Start of Quoted passage
By Darren Goode - 08/03/10 05:15 AM ET

Oil-state and centrist Democrats may unveil a compromise Tuesday designed to set a path forward on legislation responding to the Gulf of Mexico spill this year.

Sen. Mark Begich (D-Alaska) said Monday that it would address setting aside revenue from oil and gas production in federal waters for states with production off their coasts. It also seeks to end a stalemate over how much to increase the current $75 million liability limit oil companies face for offshore spills, and could alter the Obama administration’s temporary ban on deepwater drilling.

“We’ve crafted something I think might get us there,” Begich told reporters.

He dismissed the notion that an agreement could not be reached in the few days before senators leave for a five-week summer break Friday. “It’s only Monday,” he said. “We might lay the groundwork enough now.” He declined to offer details.

Begich met Monday with Sen. Mark Pryor (D-Ark.) and others and staff worked over the weekend as well, he said.

But time has probably run out, at least for now.

“I don’t think we’re making much progress, unfortunately, so I don’t think the bill’s going to go anywhere,” Sen Mary Landrieu (D-La.) said of a separate oil spill and energy strategy Senate Democratic leaders have proposed. “But maybe when we come back, cooler heads will prevail.”

Landrieu said she is working with Begich and “the few reasonable people in my caucus on this issue. They’re not many of them.” This includes “business-minded” Democrats like Sens. Ben Nelson (D-Neb.) and Evan Bayh (D-Ind.), she said.

Landrieu declined to target her ire at Senate Majority Leader Harry Reid (D-Nev.), who is promoting the Democratic bill that she opposes. “Senator Reid can’t be an expert on every single solitary bill,” she said. “The man is working as hard as he possibly can. I mean this is all staff level, you know, hogwash.”

Senate Democratic leaders have proposed a strategy to address the Gulf spill and future spills that does away with liability limits for producers. Landrieu, Begich and others say this would keep small and midsized producers from being able to afford insurance needed to drill offshore in the Gulf and elsewhere. Unlike a Republican alternative, the Democratic strategy does not try to scale back the administration's temporary offshore drilling ban or quicken revenue sharing for coastal-producing states.
End of Quoted passage
Start of Data excerpts
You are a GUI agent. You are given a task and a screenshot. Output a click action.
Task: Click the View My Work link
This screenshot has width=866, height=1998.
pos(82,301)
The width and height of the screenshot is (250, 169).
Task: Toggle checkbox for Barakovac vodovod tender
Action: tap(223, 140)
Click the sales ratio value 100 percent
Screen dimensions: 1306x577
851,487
End of Data excerpts
Tasks for this exercise –
• A. Name every senator mentioned in the article on the Senate oil spill legislation.
• B. Carry on the article about the Senate oil spill legislation from its last paragraph.

Exercise answers –
• A.
Mark Begich (D-Alaska)
Mark Pryor (D-Ark.)
Mary Landrieu (D-La.)
Ben Nelson (D-Neb.)
Evan Bayh (D-Ind.)
Harry Reid (D-Nev.)

• B.
To address the liability cap, Landrieu has proposed setting up a mutual insurance fund to enable oil and gas producers to share the cost of future spills, while retroactively removing the liability cap BP faces for the Gulf spill. Companies would contribute to the fund based on their level of offshore production and the amount they pay to obtain production leases. The idea would be that larger companies would contribute more.

Reid on Monday said he and Senate Minority Leader Mitch McConnell (R-Ky.) were trying to reach an agreement allowing for votes on the Democratic plan and the Republican alternative this week. Both would be subject to a 60-vote threshold and are expected to fail in their current forms. Reid spokesman Jim Manley said the plan is still to try to hold those votes Wednesday.

Reid is dealing with an unrelated problem with legislation extending federal Medicaid payments to states that he also hopes to take up this week. That could prevent votes on the spill packages from occuring until Thursday, and the bills may be shelved entirely for the summer. Debate and a vote on Elena Kagan's nomination to the Supreme Court will also occur this week.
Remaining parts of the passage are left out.